> **Work instruction**
Repeat all the data that appears below, keeping it exact.
Record excerpts Block Start
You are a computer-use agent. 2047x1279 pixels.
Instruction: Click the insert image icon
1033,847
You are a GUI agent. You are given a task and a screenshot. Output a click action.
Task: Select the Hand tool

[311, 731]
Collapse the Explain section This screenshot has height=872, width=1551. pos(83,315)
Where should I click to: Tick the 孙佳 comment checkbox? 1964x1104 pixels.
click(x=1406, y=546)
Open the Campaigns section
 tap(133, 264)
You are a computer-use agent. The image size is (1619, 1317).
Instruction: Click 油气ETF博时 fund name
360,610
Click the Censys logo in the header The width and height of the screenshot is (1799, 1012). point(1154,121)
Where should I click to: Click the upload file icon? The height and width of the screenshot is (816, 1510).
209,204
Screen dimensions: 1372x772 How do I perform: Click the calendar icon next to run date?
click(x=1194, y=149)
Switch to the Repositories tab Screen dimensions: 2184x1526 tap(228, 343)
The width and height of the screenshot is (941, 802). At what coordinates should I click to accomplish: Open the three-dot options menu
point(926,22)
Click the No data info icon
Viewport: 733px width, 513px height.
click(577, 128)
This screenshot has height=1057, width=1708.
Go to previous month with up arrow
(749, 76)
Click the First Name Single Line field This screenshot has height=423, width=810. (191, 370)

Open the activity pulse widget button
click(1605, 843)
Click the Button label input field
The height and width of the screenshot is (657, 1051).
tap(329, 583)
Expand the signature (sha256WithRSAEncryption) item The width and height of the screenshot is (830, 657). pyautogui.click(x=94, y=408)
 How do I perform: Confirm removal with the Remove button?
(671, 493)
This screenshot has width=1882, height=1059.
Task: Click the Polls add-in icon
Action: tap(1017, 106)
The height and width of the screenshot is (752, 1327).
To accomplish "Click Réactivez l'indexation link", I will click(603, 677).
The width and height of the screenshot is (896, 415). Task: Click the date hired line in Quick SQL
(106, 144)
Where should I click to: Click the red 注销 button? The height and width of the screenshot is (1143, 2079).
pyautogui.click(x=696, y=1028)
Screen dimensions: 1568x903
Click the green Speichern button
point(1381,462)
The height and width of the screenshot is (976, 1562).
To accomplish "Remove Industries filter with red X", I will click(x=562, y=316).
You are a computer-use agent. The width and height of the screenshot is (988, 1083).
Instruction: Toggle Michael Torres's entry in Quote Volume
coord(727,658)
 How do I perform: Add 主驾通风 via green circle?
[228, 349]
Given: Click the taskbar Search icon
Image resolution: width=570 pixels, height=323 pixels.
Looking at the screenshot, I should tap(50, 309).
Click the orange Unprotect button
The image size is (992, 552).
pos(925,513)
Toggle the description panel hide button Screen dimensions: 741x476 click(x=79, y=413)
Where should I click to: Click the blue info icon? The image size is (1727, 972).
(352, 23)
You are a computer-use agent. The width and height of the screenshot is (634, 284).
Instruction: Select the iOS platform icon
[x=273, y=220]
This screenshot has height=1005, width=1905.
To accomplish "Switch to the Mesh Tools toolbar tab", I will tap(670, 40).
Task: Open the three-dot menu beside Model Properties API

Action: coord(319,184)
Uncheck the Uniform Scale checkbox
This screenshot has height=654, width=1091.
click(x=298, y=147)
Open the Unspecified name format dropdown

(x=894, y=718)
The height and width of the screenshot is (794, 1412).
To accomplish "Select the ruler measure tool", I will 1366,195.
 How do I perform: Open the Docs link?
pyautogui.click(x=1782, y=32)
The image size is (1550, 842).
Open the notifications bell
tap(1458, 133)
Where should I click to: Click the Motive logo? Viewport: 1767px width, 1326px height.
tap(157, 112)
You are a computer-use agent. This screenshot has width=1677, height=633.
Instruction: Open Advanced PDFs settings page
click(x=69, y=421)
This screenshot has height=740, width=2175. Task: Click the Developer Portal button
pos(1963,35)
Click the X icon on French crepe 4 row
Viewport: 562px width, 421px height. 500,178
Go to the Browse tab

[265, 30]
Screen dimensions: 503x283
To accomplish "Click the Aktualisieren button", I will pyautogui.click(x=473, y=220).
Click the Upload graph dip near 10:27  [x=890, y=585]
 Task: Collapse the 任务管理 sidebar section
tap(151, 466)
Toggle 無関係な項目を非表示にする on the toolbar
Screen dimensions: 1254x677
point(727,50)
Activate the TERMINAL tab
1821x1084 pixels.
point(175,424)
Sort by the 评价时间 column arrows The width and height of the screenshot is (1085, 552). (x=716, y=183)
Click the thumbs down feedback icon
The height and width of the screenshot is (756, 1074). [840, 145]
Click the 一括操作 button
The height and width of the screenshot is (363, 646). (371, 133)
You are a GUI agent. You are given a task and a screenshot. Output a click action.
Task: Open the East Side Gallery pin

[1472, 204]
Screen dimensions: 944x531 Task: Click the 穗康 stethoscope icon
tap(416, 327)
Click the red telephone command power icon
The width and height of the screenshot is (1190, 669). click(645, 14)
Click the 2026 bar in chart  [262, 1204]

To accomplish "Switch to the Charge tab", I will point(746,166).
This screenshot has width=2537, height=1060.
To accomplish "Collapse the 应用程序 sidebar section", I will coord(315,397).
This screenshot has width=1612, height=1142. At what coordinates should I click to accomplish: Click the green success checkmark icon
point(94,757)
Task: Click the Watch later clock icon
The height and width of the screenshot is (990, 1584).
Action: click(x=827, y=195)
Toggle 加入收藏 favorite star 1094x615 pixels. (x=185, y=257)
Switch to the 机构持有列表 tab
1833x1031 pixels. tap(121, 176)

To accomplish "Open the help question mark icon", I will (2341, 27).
Record excerpts Block End
> **Solution to this task**
You are a computer-use agent. 2047x1279 pixels.
Instruction: Click the insert image icon
1033,847
You are a GUI agent. You are given a task and a screenshot. Output a click action.
Task: Select the Hand tool

[311, 731]
Collapse the Explain section This screenshot has height=872, width=1551. pos(83,315)
Where should I click to: Tick the 孙佳 comment checkbox? 1964x1104 pixels.
click(x=1406, y=546)
Open the Campaigns section
 tap(133, 264)
You are a computer-use agent. The image size is (1619, 1317).
Instruction: Click 油气ETF博时 fund name
360,610
Click the Censys logo in the header The width and height of the screenshot is (1799, 1012). point(1154,121)
Where should I click to: Click the upload file icon? The height and width of the screenshot is (816, 1510).
209,204
Screen dimensions: 1372x772 How do I perform: Click the calendar icon next to run date?
click(x=1194, y=149)
Switch to the Repositories tab Screen dimensions: 2184x1526 tap(228, 343)
The width and height of the screenshot is (941, 802). At what coordinates should I click to accomplish: Open the three-dot options menu
point(926,22)
Click the No data info icon
Viewport: 733px width, 513px height.
click(577, 128)
This screenshot has height=1057, width=1708.
Go to previous month with up arrow
(749, 76)
Click the First Name Single Line field This screenshot has height=423, width=810. (191, 370)

Open the activity pulse widget button
click(1605, 843)
Click the Button label input field
The height and width of the screenshot is (657, 1051).
tap(329, 583)
Expand the signature (sha256WithRSAEncryption) item The width and height of the screenshot is (830, 657). pyautogui.click(x=94, y=408)
 How do I perform: Confirm removal with the Remove button?
(671, 493)
This screenshot has width=1882, height=1059.
Task: Click the Polls add-in icon
Action: tap(1017, 106)
The height and width of the screenshot is (752, 1327).
To accomplish "Click Réactivez l'indexation link", I will click(603, 677).
The width and height of the screenshot is (896, 415). Task: Click the date hired line in Quick SQL
(106, 144)
Where should I click to: Click the red 注销 button? The height and width of the screenshot is (1143, 2079).
pyautogui.click(x=696, y=1028)
Screen dimensions: 1568x903
Click the green Speichern button
point(1381,462)
The height and width of the screenshot is (976, 1562).
To accomplish "Remove Industries filter with red X", I will click(x=562, y=316).
You are a computer-use agent. The width and height of the screenshot is (988, 1083).
Instruction: Toggle Michael Torres's entry in Quote Volume
coord(727,658)
 How do I perform: Add 主驾通风 via green circle?
[228, 349]
Given: Click the taskbar Search icon
Image resolution: width=570 pixels, height=323 pixels.
Looking at the screenshot, I should tap(50, 309).
Click the orange Unprotect button
The image size is (992, 552).
pos(925,513)
Toggle the description panel hide button Screen dimensions: 741x476 click(x=79, y=413)
Where should I click to: Click the blue info icon? The image size is (1727, 972).
(352, 23)
You are a computer-use agent. The width and height of the screenshot is (634, 284).
Instruction: Select the iOS platform icon
[x=273, y=220]
This screenshot has height=1005, width=1905.
To accomplish "Switch to the Mesh Tools toolbar tab", I will tap(670, 40).
Task: Open the three-dot menu beside Model Properties API

Action: coord(319,184)
Uncheck the Uniform Scale checkbox
This screenshot has height=654, width=1091.
click(x=298, y=147)
Open the Unspecified name format dropdown

(x=894, y=718)
The height and width of the screenshot is (794, 1412).
To accomplish "Select the ruler measure tool", I will 1366,195.
 How do I perform: Open the Docs link?
pyautogui.click(x=1782, y=32)
The image size is (1550, 842).
Open the notifications bell
tap(1458, 133)
Where should I click to: Click the Motive logo? Viewport: 1767px width, 1326px height.
tap(157, 112)
You are a computer-use agent. This screenshot has width=1677, height=633.
Instruction: Open Advanced PDFs settings page
click(x=69, y=421)
This screenshot has height=740, width=2175. Task: Click the Developer Portal button
pos(1963,35)
Click the X icon on French crepe 4 row
Viewport: 562px width, 421px height. 500,178
Go to the Browse tab

[265, 30]
Screen dimensions: 503x283
To accomplish "Click the Aktualisieren button", I will pyautogui.click(x=473, y=220).
Click the Upload graph dip near 10:27  [x=890, y=585]
 Task: Collapse the 任务管理 sidebar section
tap(151, 466)
Toggle 無関係な項目を非表示にする on the toolbar
Screen dimensions: 1254x677
point(727,50)
Activate the TERMINAL tab
1821x1084 pixels.
point(175,424)
Sort by the 评价时间 column arrows The width and height of the screenshot is (1085, 552). (x=716, y=183)
Click the thumbs down feedback icon
The height and width of the screenshot is (756, 1074). [840, 145]
Click the 一括操作 button
The height and width of the screenshot is (363, 646). (371, 133)
You are a GUI agent. You are given a task and a screenshot. Output a click action.
Task: Open the East Side Gallery pin

[1472, 204]
Screen dimensions: 944x531 Task: Click the 穗康 stethoscope icon
tap(416, 327)
Click the red telephone command power icon
The width and height of the screenshot is (1190, 669). click(645, 14)
Click the 2026 bar in chart  [262, 1204]

To accomplish "Switch to the Charge tab", I will point(746,166).
This screenshot has width=2537, height=1060.
To accomplish "Collapse the 应用程序 sidebar section", I will coord(315,397).
This screenshot has width=1612, height=1142. At what coordinates should I click to accomplish: Click the green success checkmark icon
point(94,757)
Task: Click the Watch later clock icon
The height and width of the screenshot is (990, 1584).
Action: click(x=827, y=195)
Toggle 加入收藏 favorite star 1094x615 pixels. (x=185, y=257)
Switch to the 机构持有列表 tab
1833x1031 pixels. tap(121, 176)

To accomplish "Open the help question mark icon", I will (2341, 27).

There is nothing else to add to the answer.